According to the latest report from the state Department of Health, done in tandem with Bellevue’s Institute for Disease Modeling and Fred Hutchinson, Okanogan is seeing 892 cases per 100,000 residents. Despite being 26th in population among all Washington counties, Okanogan has the 14th-most COVID-19 cases at 755 as of Monday morning. The positivity rate in Okanogan County is 17.4%, well above the state’s average over all tests of 5.8%.
Early on in the state’s virus outbreak, the county’s seven-day average of new cases was close to 1, with less than 25 cases per every 100,000 residents through June 24. By July 18, that number had jumped to 32 cases for every 100,000 people.
The exact reason for Okanogan’s outbreak is unclear, although the DOH notes how it “reflects that susceptibility remains high and communities can experience explosive growth in a very short amount of time.”

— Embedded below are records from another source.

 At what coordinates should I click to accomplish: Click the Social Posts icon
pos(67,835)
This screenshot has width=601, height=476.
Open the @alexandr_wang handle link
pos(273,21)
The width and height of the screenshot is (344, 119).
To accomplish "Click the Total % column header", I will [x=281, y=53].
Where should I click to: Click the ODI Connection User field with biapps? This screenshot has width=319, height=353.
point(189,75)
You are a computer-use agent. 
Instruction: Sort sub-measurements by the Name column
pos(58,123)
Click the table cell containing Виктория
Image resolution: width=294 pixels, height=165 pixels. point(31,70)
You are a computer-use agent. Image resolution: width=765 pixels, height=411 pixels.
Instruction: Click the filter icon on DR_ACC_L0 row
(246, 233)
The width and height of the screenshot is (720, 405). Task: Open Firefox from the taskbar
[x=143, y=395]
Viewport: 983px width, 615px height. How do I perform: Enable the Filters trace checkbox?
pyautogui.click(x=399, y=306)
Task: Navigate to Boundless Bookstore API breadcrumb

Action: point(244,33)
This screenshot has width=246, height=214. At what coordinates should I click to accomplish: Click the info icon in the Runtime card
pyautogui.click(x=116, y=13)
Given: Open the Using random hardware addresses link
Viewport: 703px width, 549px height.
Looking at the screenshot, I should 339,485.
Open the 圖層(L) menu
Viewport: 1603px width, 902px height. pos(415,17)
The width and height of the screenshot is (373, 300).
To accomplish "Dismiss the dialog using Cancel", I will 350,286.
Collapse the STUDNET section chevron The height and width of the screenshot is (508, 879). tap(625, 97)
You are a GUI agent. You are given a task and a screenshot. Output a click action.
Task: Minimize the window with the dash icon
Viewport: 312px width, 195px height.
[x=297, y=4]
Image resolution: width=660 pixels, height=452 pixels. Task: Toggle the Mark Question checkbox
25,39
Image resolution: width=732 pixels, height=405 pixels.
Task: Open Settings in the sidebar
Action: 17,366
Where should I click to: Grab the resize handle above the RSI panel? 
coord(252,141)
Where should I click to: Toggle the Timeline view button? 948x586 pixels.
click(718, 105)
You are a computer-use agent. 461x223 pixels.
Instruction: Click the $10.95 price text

Across the rest of the state, daily new case counts have begun to either decrease or plateau in Benton, Franklin, Spokane, and Grant counties. King County has been “flat near the historical peak in daily cases for the past two weeks,” while cases in Pierce County have reached a new peak since the last report from the DOH. Yakima County, which had recently been the epicenter for Washington’s outbreak, has seen cases fall since June 8.
In the days ahead, the DOH expects the “COVID-19 burden to continue to grow” statewide.
“This is a reflection that community behavior and transmission reduction efforts are still insufficient to limit the continued growth of COVID-19 in Washington state,” the DOH’s report reads.